+++ TRECHO PARA LEITURA +++

DECISÃO: Em face da decisão por mim proferida na Pet 4.848/DF, de que fui Relator, e com apoio nas razões dela constantes (DJe nº 251/2010, publicado em 01/02/2011), determino a reautuação desta ação de “habeas corpus”, em ordem a que não continue a tramitar em regime de sigilo.

2. Trata-se de “habeas corpus”, com pedido de medida liminar, impetrado contra decisão monocrática emanada de eminente Ministro do E. Superior Tribunal de Justiça (AREsp 1.552.457/SP).

Busca-se, em sede cautelar, seja deferida medida liminar, para “manter a decisão do Conselho de Sentença, que absolveu o paciente”, ou, subsidiariamente, para determinar seja “suspenso o julgamento do processo de origem”.

A parte ora impetrante sustenta, em síntese, para justificar sua pretensão cautelar, o que se segue:

“O paciente foi absolvido da prática de crime de homicídio qualificado, por maioria dos votos (4x1), conforme a Sessão Plenária realizada dia 14 de fevereiro de 2017.

+++ LISTAGEM +++

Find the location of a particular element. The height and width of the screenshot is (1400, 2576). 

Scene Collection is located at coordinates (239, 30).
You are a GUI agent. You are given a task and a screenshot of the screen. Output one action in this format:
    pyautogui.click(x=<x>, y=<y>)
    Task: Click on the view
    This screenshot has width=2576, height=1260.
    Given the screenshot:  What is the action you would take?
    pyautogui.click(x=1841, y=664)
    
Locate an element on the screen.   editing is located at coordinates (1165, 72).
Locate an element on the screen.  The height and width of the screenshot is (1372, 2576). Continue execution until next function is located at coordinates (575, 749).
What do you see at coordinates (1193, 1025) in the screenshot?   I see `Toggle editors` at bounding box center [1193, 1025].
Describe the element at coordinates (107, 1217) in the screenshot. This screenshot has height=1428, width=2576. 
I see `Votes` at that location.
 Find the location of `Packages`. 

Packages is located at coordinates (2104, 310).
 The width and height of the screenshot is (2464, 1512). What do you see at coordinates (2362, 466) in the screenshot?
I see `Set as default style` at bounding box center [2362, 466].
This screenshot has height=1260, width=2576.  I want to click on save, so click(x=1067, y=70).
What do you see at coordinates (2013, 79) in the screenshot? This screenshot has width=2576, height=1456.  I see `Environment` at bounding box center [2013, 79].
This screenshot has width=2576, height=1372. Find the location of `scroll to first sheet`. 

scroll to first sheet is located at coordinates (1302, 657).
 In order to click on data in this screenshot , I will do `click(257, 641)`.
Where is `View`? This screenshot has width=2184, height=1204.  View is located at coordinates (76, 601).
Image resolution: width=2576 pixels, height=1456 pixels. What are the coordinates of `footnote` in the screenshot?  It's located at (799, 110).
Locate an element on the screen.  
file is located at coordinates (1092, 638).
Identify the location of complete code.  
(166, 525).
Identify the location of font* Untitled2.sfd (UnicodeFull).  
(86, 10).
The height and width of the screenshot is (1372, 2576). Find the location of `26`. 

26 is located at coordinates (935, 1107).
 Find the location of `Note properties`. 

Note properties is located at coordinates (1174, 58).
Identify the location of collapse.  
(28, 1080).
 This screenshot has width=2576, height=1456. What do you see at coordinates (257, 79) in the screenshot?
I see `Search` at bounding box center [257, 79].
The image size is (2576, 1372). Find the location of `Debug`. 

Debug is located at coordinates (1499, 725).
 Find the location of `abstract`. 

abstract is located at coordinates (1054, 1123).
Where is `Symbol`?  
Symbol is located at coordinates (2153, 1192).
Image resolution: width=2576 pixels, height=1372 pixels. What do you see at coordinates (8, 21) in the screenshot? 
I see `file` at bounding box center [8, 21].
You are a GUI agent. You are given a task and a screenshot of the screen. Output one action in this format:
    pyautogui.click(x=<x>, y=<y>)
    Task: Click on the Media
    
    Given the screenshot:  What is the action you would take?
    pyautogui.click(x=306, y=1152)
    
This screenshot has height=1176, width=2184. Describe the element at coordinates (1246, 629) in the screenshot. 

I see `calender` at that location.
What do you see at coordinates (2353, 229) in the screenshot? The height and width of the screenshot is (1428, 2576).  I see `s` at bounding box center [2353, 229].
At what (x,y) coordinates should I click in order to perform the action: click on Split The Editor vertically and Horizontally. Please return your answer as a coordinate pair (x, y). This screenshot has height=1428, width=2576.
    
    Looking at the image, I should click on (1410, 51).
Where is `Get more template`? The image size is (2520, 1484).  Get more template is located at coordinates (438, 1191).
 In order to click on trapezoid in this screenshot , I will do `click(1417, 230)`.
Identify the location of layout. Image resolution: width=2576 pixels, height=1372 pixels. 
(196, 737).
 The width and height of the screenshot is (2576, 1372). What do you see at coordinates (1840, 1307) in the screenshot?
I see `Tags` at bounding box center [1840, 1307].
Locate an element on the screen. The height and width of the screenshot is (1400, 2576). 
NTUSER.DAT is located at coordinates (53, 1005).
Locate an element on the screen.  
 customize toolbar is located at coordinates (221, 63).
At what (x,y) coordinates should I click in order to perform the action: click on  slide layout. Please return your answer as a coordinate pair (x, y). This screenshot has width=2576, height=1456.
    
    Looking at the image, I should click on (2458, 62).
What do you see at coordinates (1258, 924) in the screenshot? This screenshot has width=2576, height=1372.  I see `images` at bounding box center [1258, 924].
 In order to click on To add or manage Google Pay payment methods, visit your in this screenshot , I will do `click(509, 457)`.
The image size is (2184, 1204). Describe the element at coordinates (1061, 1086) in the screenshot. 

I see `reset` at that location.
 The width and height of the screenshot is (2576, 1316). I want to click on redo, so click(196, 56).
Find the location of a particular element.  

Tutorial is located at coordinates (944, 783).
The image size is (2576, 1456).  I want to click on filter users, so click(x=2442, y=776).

+++

▶ [TAREFA 1] Cite da decisão judicial a passagem que começa em "A parte ora" e termina em "fevereiro de 2017.".
▶ [TAREFA 2]
Responda com base na decisão judicial:
(a) Qual é o número do processo do Superior Tribunal de Justiça contra cuja decisão monocrática o habeas corpus foi impetrado?
(b) Em que data foi realizada a Sessão Plenária citada pela parte impetrante?
(c) Por qual placar de votos se deu a absolvição?
A listagem é um material separado e não tem relação com a decisão judicial.

▶ [RESPOSTA FINAL 1]
A parte ora impetrante sustenta, em síntese, para justificar sua pretensão cautelar, o que se segue:

“O paciente foi absolvido da prática de crime de homicídio qualificado, por maioria dos votos (4x1), conforme a Sessão Plenária realizada dia 14 de fevereiro de 2017.

▶ [RESPOSTA FINAL 2]
(a) AREsp 1.552.457/SP.
(b) 14 de fevereiro de 2017.
(c) 4x1.